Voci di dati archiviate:
====

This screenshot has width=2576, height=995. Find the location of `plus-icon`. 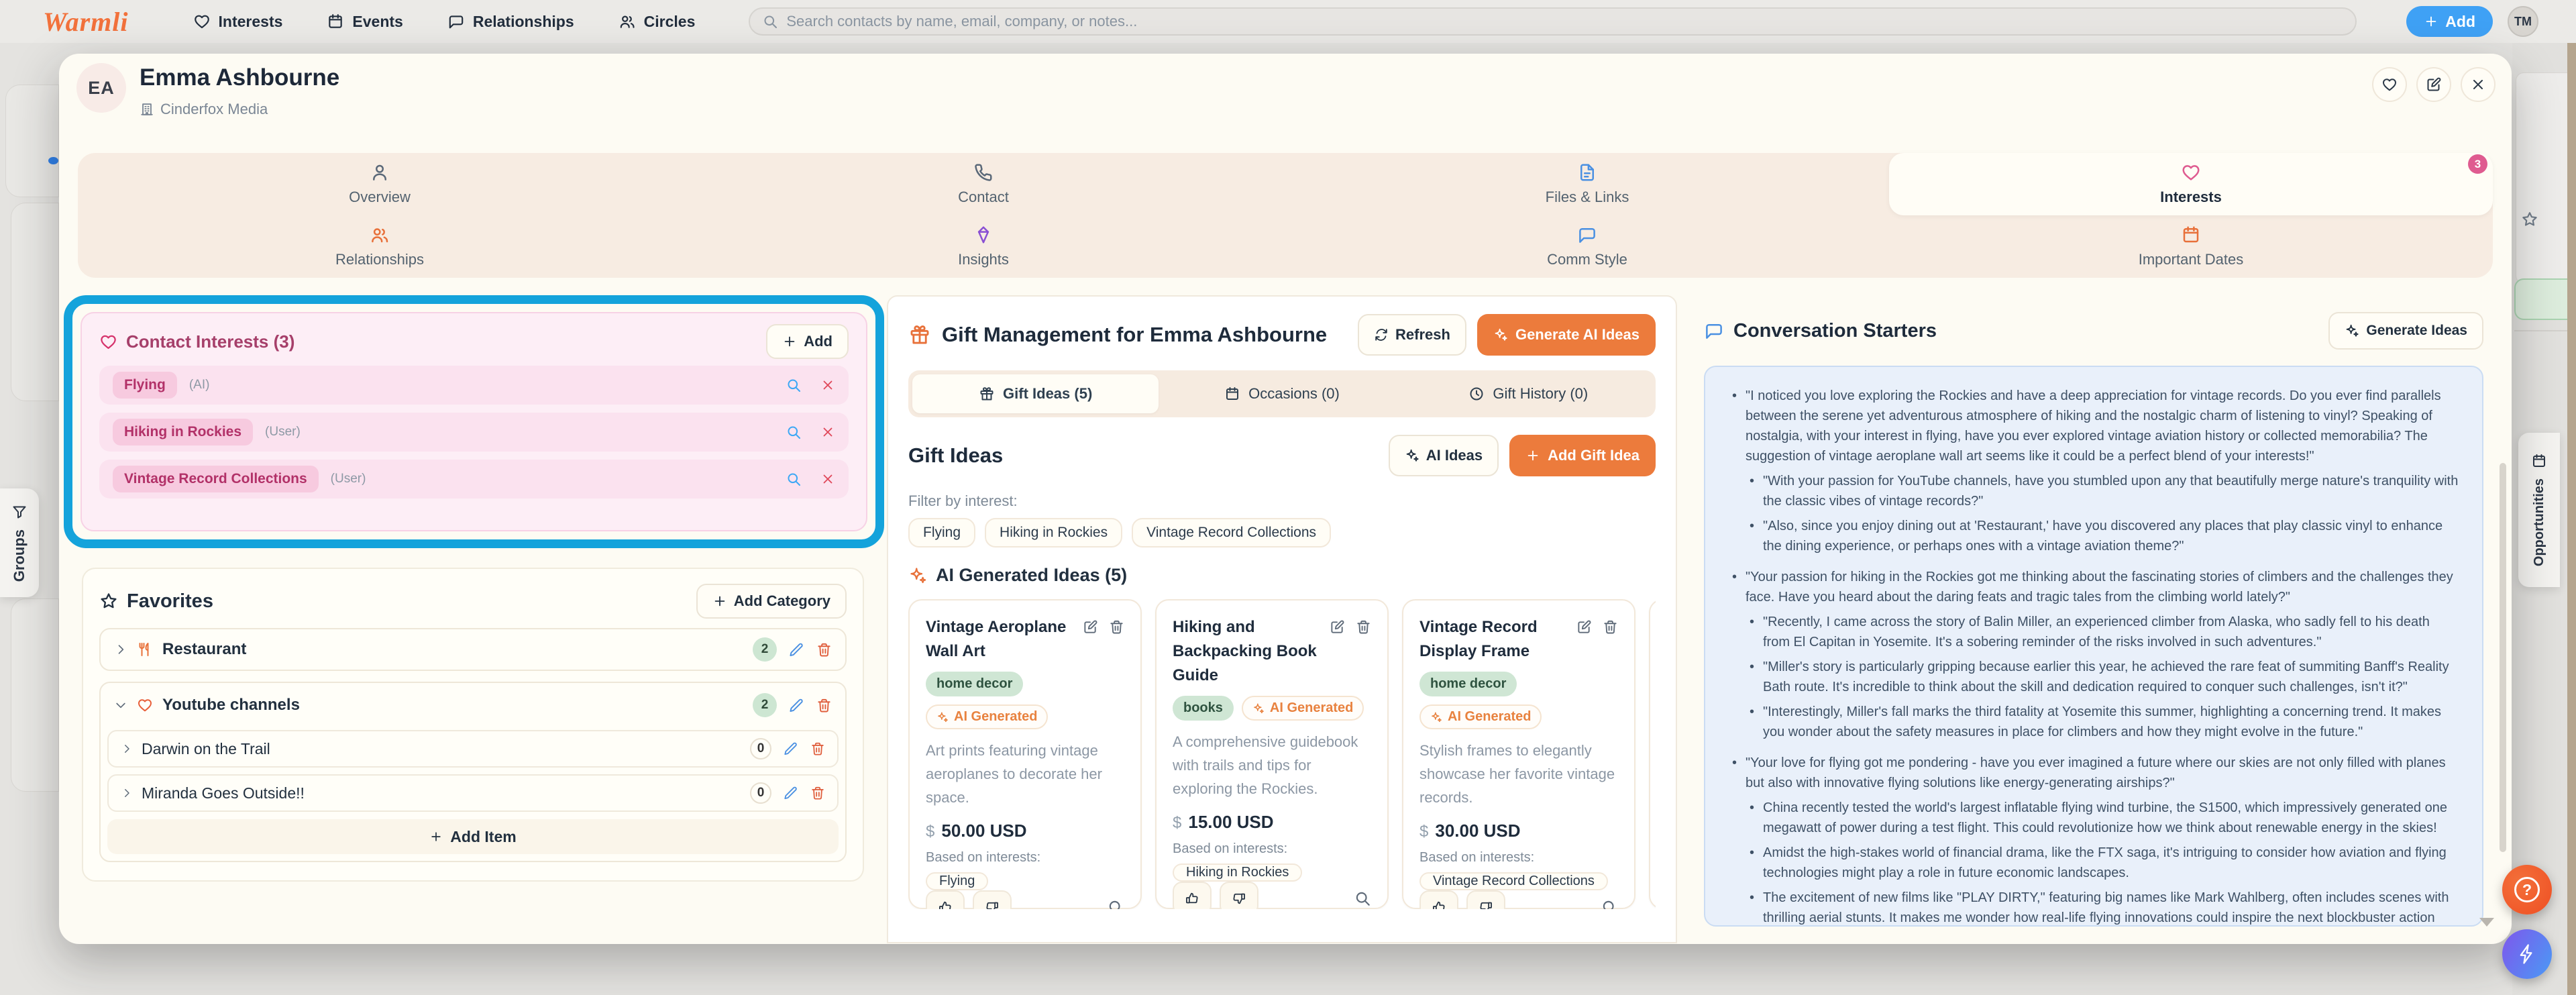

plus-icon is located at coordinates (2431, 21).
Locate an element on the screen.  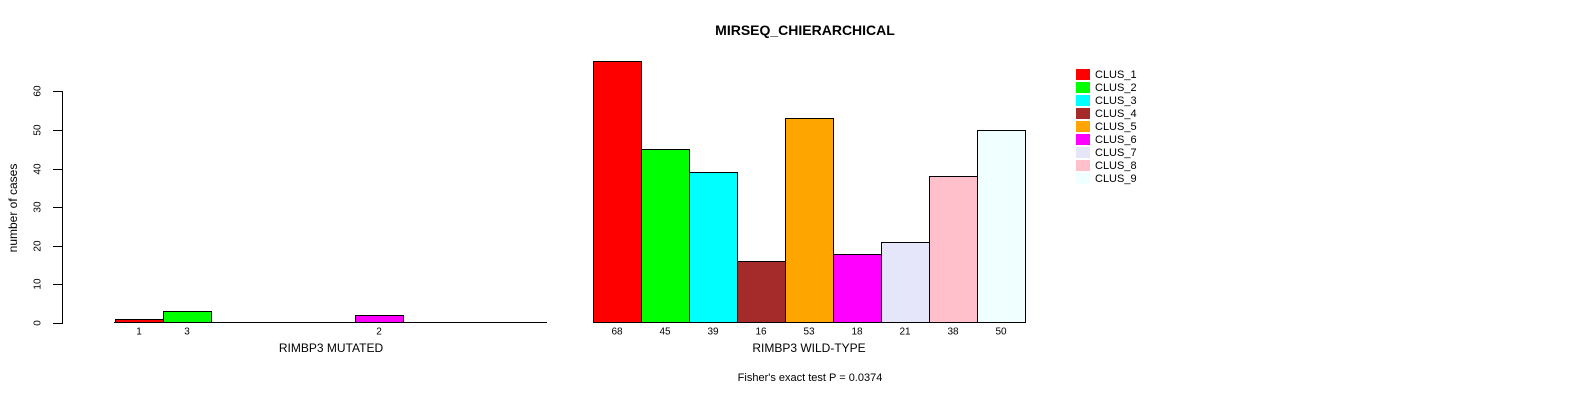
bar-label-clus_7: 21 is located at coordinates (905, 332).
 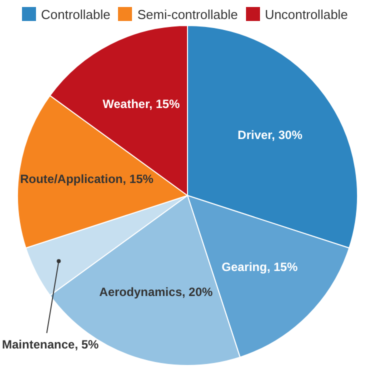 I want to click on slice-label: Gearing, 15%, so click(x=260, y=267).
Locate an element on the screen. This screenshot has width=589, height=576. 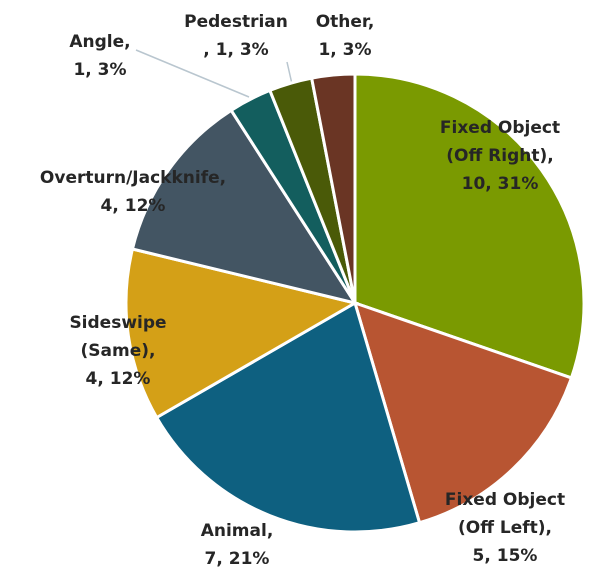
category-label-line: Sideswipe is located at coordinates (118, 323).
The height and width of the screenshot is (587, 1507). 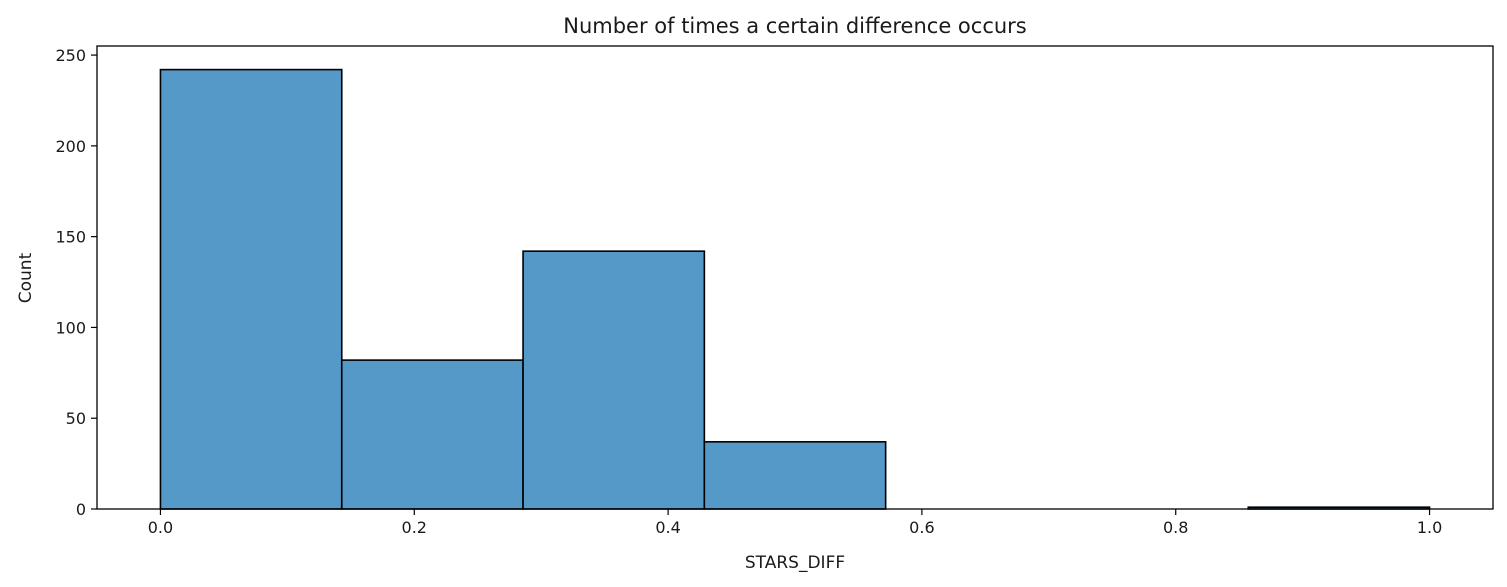 I want to click on x-tick-label-3: 0.6, so click(x=922, y=528).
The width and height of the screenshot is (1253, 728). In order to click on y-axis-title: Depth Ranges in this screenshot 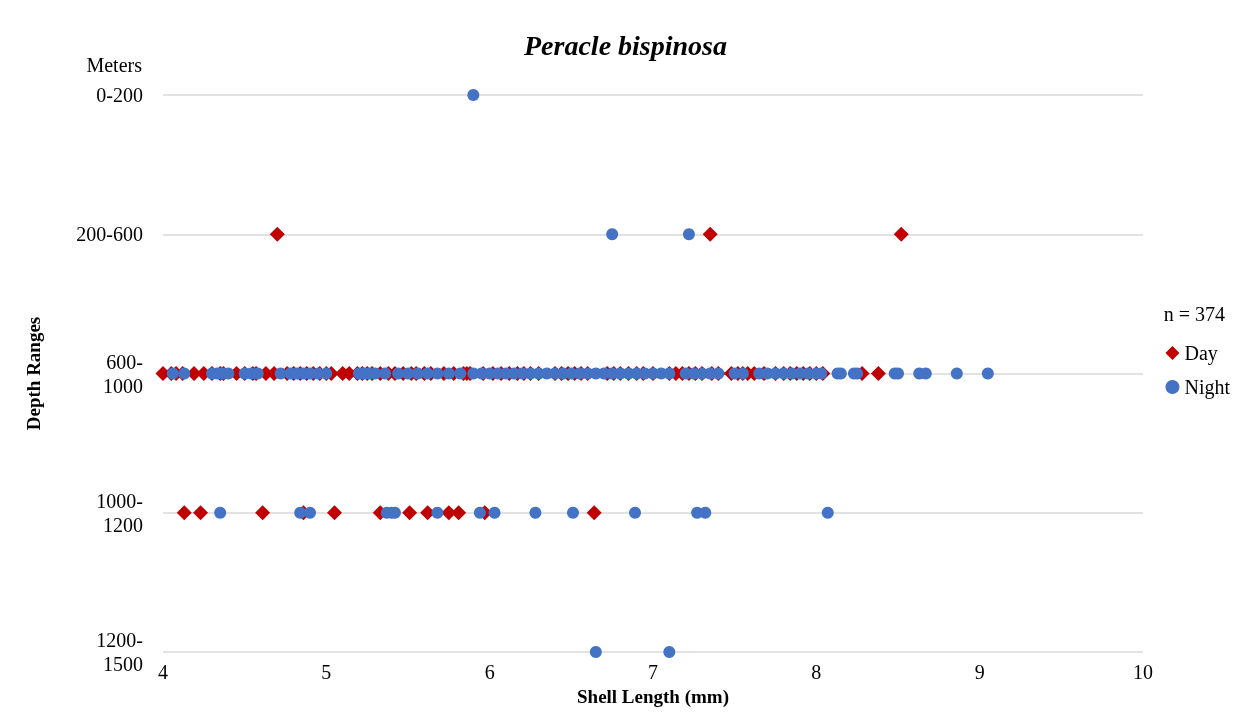, I will do `click(34, 374)`.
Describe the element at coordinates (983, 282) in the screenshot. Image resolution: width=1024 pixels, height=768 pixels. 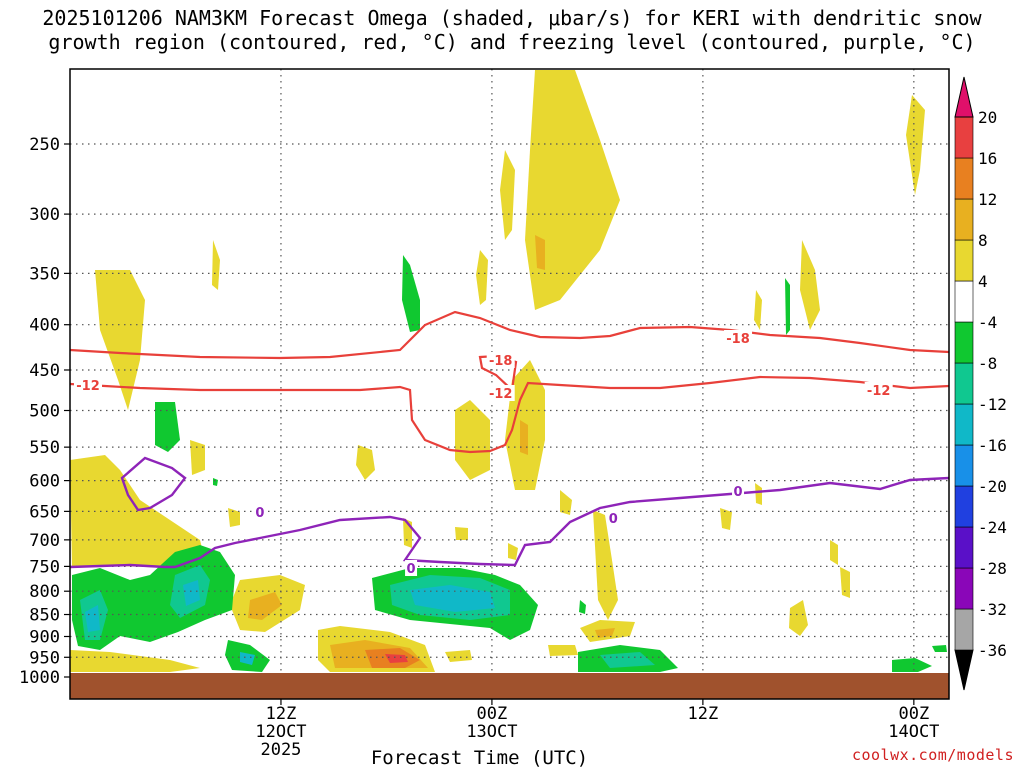
I see `colorbar-tick-label: 4` at that location.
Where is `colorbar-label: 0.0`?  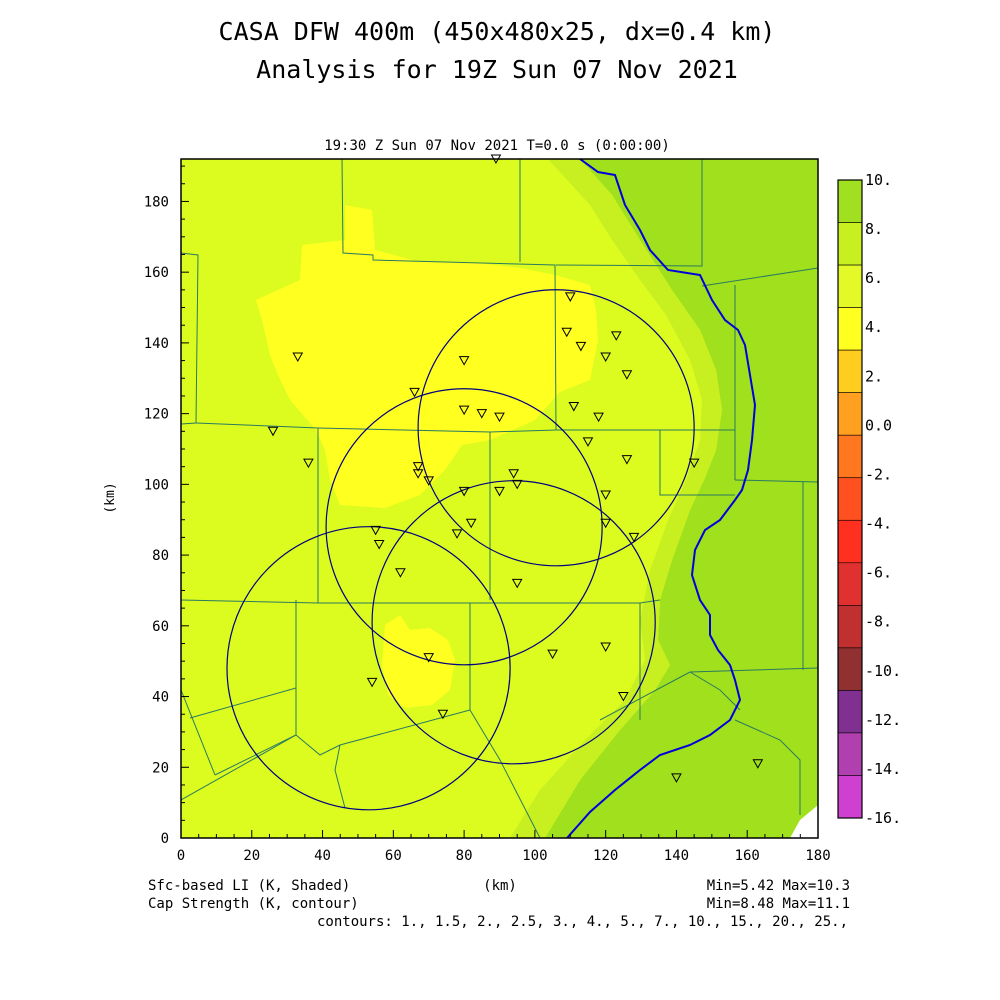 colorbar-label: 0.0 is located at coordinates (878, 425).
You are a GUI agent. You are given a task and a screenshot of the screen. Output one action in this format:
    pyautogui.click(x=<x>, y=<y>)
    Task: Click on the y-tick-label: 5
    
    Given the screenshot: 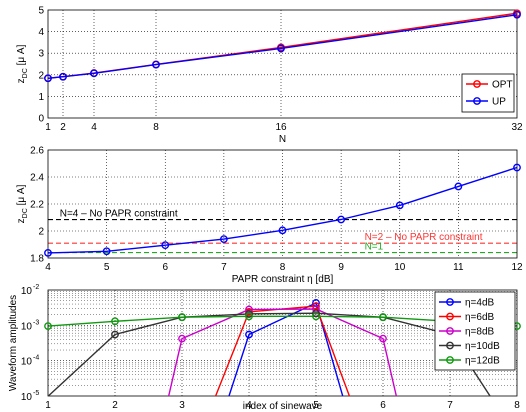 What is the action you would take?
    pyautogui.click(x=41, y=12)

====

QUESTO ESERCIZIO =>
Rinomina "screenshot" in "image" nelle righe del materiale che iniziano con quella contenente "I want to click on slice-label: Gearing, 15%, so" e terminano con quella contenente "category-label-line: Sideswipe is", poi riporta solo queste righe lasciando invariato tutto il resto. Escludi le immagini dalla risposta.

SPAZIO PER RISPONDERE =>
  I want to click on slice-label: Gearing, 15%, so click(x=260, y=267).
Locate an element on the screen. This image has width=589, height=576. 
category-label-line: Sideswipe is located at coordinates (118, 323).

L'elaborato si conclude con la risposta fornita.